Though the pay went up slightly for officers in Richmond County recently, some deputies say second jobs are as necessary as pepper spray and bulletproof vests. Supporting a family or sending children to college can be downright expensive, especially on an entry-level salary of $25,103. Several officers have turned hobbies into money-makers, though.

"In our jobs, we don't make enough to make ends meet. We've got to do something extra," said Deputy Terry Norman, who trades handcuffs for wrenches as a race-car mechanic.

On most Saturday nights, Deputy Norman can be found at I-20 Speedway in Leesville, S.C., where driver Jack Watson races the deputy's No. 79 car.

It's the red-and-black racer with the nose of a Dodge Intrepid. Last month, it took the checkered flag and earned its owner a $750 prize.

"It pays pretty good, and I get to do what I enjoy," said Deputy Norman, who also owns a signmaking business.

He has been a deputy for five years and a racing enthusiast for 15, ever since his first trip to the track. Recently, he has worked with Walter Newman Race Cars, building chassis from the ground up.

"I never had the desire to race them, just to work on them," he said. " They wreck it and tear it up. I fix it and put it back together."

Before Michael Gilliland ever picked up a police badge, he waved a magic wand. He was 8 when he got a magic set as a gift. Now, at 42, his professional magic shows help pay for emergencies and college tuition for his son and wife.

"It helps with everything," he said. "We just had major car problems while we were out of town. So, of course, anything helps."

As a quartermaster for the sheriff's office, Officer Gilliland hands out pepper spray, uniforms and other equipment to deputies. As a magician, he handles rabbits and magic hats.

He has turned a hobby into a successful business that carries him across the Southeast to children's birthday parties and corporate fund-raisers. The veteran officer performs about 250 shows a year under the name Magic With a Twist.

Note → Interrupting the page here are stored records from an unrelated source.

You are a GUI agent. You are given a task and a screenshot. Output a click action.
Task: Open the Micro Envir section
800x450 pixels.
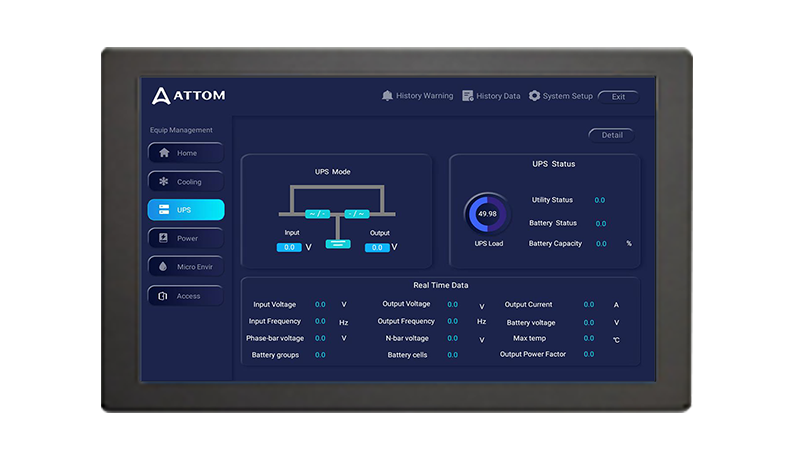(186, 267)
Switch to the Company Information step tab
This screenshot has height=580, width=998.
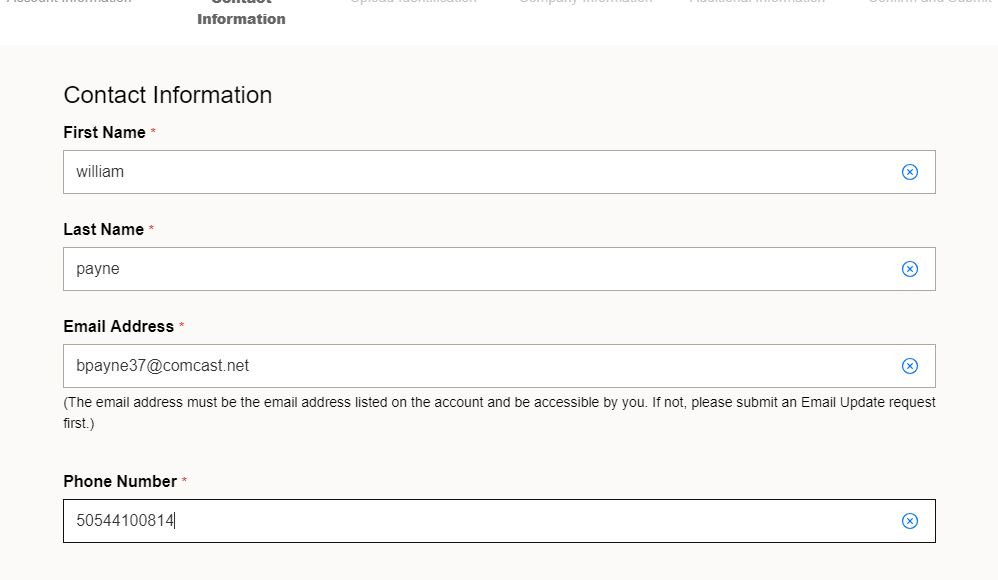(586, 2)
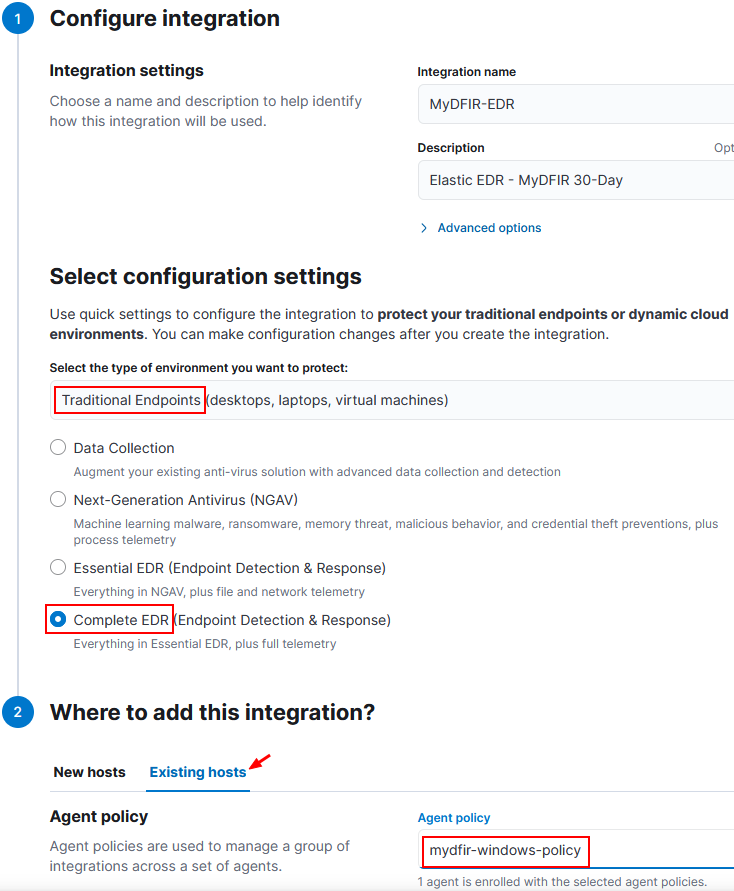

His business is a family affair. His wife, Beth, assists the show, and his daughter Laura does face painting. His son Steven spins his own magic in Athens, enriching campus life at the University of Georgia.

"In law enforcement, you have to be professional and up on the law," Officer Gilliland said. "In magic, you still have to be professional, but it leaves more room to cut up and be a kid. We have a good time."

Deputy Danny Clark, who helps keep order in Richmond County Superior Court, has a good time as a DJ for radio station WEKL-FM (102.3). He started as a janitor at a radio station when he was a teenager.

"I wanted to be in radio so bad. I cleaned up the radio station, and one thing led to the other," he said. "My first gig was overnights. I thought I was something."

The deputy, known as Boomer Daniels to radio listeners, has his own classic rock show on weeknights and Saturdays.

"It's my escape from the real world," he said.

Deputy Andy Cook's passion is for horses. As a child, he watched his brother's friend make and fit horseshoes.

"When someone asked me about what I was going to do, I said shoe horses," he said.

In his early 20s, he took a two-month farrier course near Greensboro, N.C. Soon after, he was injured when a horse threw him, chipping a disk in his back and causing a pinched nerve.

"The doctor said to quit doing it, so I stopped for a year," he said.

Deputy Cook, 43, has been a sheriff's deputy for 15 years, but he still spends much of his free time inspecting, trimming and shaping the hooves of horses.

He depends mostly on regular customers and said he has customers in Richmond, McDuffie, Aiken, Burke and Columbia counties.

He sometimes handles 25 horses a day, either trimming their hooves or replacing their shoes. His 11-year-old son frequently helps out by cleaning out the hooves.

Believe it or not, he sees similarities between his two jobs. As a deputy, he said, he often talks to hard-headed people who don't want to listen.

"A horse will be the same way. You have to do what you can to get the job done," he said. "But horses will listen to you better than some people."